DESCRIPTION OF THE TASK = Copy every line below exactly.

Saved entries =
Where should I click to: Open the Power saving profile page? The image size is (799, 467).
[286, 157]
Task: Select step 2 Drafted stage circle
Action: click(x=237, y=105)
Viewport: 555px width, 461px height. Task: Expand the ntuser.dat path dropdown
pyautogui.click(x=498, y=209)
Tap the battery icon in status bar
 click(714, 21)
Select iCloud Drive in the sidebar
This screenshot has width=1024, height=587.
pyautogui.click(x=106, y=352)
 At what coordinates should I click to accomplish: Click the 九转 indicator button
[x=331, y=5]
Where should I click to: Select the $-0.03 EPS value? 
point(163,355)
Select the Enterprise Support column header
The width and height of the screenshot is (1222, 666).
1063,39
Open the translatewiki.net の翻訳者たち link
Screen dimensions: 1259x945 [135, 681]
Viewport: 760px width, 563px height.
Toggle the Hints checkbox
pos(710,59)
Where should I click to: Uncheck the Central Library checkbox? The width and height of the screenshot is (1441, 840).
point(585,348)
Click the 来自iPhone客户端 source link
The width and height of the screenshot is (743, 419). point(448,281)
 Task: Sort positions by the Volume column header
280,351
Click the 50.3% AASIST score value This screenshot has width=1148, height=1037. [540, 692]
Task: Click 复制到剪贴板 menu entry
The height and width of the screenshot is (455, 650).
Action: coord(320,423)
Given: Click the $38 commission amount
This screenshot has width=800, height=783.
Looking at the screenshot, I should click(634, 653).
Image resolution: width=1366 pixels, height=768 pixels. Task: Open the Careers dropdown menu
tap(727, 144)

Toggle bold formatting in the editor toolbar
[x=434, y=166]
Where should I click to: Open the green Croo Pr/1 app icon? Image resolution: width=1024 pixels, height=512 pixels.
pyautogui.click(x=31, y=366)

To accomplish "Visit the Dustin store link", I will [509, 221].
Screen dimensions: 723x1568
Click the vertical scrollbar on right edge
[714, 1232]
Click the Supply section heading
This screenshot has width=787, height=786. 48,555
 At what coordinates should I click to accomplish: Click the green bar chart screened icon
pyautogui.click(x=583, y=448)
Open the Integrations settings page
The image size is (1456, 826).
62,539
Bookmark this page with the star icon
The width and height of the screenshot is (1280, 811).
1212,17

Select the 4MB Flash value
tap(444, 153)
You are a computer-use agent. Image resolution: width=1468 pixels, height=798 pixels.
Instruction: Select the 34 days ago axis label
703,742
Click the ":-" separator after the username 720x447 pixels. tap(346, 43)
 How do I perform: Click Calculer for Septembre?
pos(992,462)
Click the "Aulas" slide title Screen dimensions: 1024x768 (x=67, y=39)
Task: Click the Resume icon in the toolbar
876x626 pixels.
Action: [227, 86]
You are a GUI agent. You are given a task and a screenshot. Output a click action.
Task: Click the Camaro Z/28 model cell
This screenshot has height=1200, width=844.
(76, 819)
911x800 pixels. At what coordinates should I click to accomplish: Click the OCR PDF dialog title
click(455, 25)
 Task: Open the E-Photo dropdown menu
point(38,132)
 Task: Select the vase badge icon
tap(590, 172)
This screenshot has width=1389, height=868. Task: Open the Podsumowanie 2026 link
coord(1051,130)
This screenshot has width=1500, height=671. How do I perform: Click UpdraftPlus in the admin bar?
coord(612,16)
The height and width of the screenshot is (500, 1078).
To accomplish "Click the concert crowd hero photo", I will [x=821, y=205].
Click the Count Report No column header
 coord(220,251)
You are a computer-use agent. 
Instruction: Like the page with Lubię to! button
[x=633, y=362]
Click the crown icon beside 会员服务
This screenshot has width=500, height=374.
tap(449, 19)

RESPONSE =
Where should I click to: Open the Power saving profile page? The image size is (799, 467).
[286, 157]
Task: Select step 2 Drafted stage circle
Action: click(x=237, y=105)
Viewport: 555px width, 461px height. Task: Expand the ntuser.dat path dropdown
pyautogui.click(x=498, y=209)
Tap the battery icon in status bar
 click(714, 21)
Select iCloud Drive in the sidebar
This screenshot has width=1024, height=587.
pyautogui.click(x=106, y=352)
 At what coordinates should I click to accomplish: Click the 九转 indicator button
[x=331, y=5]
Where should I click to: Select the $-0.03 EPS value? 
point(163,355)
Select the Enterprise Support column header
The width and height of the screenshot is (1222, 666).
1063,39
Open the translatewiki.net の翻訳者たち link
Screen dimensions: 1259x945 [135, 681]
Viewport: 760px width, 563px height.
Toggle the Hints checkbox
pos(710,59)
Where should I click to: Uncheck the Central Library checkbox? The width and height of the screenshot is (1441, 840).
point(585,348)
Click the 来自iPhone客户端 source link
The width and height of the screenshot is (743, 419). point(448,281)
 Task: Sort positions by the Volume column header
280,351
Click the 50.3% AASIST score value This screenshot has width=1148, height=1037. [540, 692]
Task: Click 复制到剪贴板 menu entry
The height and width of the screenshot is (455, 650).
Action: coord(320,423)
Given: Click the $38 commission amount
This screenshot has width=800, height=783.
Looking at the screenshot, I should click(634, 653).
Image resolution: width=1366 pixels, height=768 pixels. Task: Open the Careers dropdown menu
tap(727, 144)

Toggle bold formatting in the editor toolbar
[x=434, y=166]
Where should I click to: Open the green Croo Pr/1 app icon? Image resolution: width=1024 pixels, height=512 pixels.
pyautogui.click(x=31, y=366)

To accomplish "Visit the Dustin store link", I will [509, 221].
Screen dimensions: 723x1568
Click the vertical scrollbar on right edge
[714, 1232]
Click the Supply section heading
This screenshot has width=787, height=786. 48,555
 At what coordinates should I click to accomplish: Click the green bar chart screened icon
pyautogui.click(x=583, y=448)
Open the Integrations settings page
The image size is (1456, 826).
62,539
Bookmark this page with the star icon
The width and height of the screenshot is (1280, 811).
1212,17

Select the 4MB Flash value
tap(444, 153)
You are a computer-use agent. Image resolution: width=1468 pixels, height=798 pixels.
Instruction: Select the 34 days ago axis label
703,742
Click the ":-" separator after the username 720x447 pixels. tap(346, 43)
 How do I perform: Click Calculer for Septembre?
pos(992,462)
Click the "Aulas" slide title Screen dimensions: 1024x768 (x=67, y=39)
Task: Click the Resume icon in the toolbar
876x626 pixels.
Action: [227, 86]
You are a GUI agent. You are given a task and a screenshot. Output a click action.
Task: Click the Camaro Z/28 model cell
This screenshot has height=1200, width=844.
(76, 819)
911x800 pixels. At what coordinates should I click to accomplish: Click the OCR PDF dialog title
click(455, 25)
 Task: Open the E-Photo dropdown menu
point(38,132)
 Task: Select the vase badge icon
tap(590, 172)
This screenshot has width=1389, height=868. Task: Open the Podsumowanie 2026 link
coord(1051,130)
This screenshot has width=1500, height=671. How do I perform: Click UpdraftPlus in the admin bar?
coord(612,16)
The height and width of the screenshot is (500, 1078).
To accomplish "Click the concert crowd hero photo", I will [x=821, y=205].
Click the Count Report No column header
 coord(220,251)
You are a computer-use agent. 
Instruction: Like the page with Lubię to! button
[x=633, y=362]
Click the crown icon beside 会员服务
This screenshot has width=500, height=374.
tap(449, 19)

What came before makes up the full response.